Science and politics
In response to C&EN’s published interview with Nancy Goroff (Sept. 7, 2020, page 22), I wanted to comment how impactful it is reading about a fellow PhD scientist advocating for science in government policies, especially in the current world we live in. Among the ongoing pandemic and lack of effective, science-based response employed by the US government, it is clear that an injection of scientific knowledge and understanding into government, across local, state, and federal levels, is needed to help combat the false information that has pervaded our everyday lives. Those scientists who are capable of effective communication, especially the communication of factual scientific information that can be used to help inform others, should certainly consider a role in government. The only way we, as scientists, can help resolve the ongoing issues that most especially need scientific support, such as the COVID-19 pandemic or climate change, is to get out of the lab and get “a seat at the table,” as mentioned in the article. I wish Dr. Goroff the best of luck with her ongoing campaign and hope that she will begin a trend of scientists transitioning into politics, effectively replacing political jargon with scientific fact.
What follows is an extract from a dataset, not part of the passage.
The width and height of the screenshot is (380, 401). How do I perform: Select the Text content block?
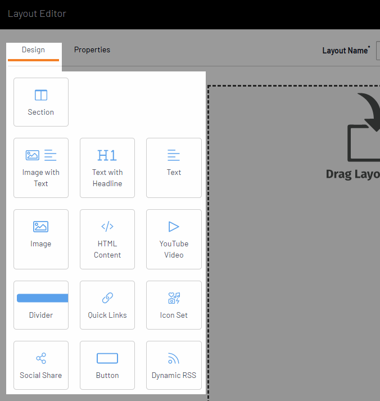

She has most certainly inspired me, a fellow PhD chemist, to begin considering my potential involvement in the political process.
As a 50-plus-year member of the American Chemical Society and therefore longtime reader of C&EN, I have seen many things pass through the hallowed covers of our magazine. However, I strongly believe that giving a political candidate free publicity as you did with Nancy Goroff is patently unfair, and I object to it in the strongest terms.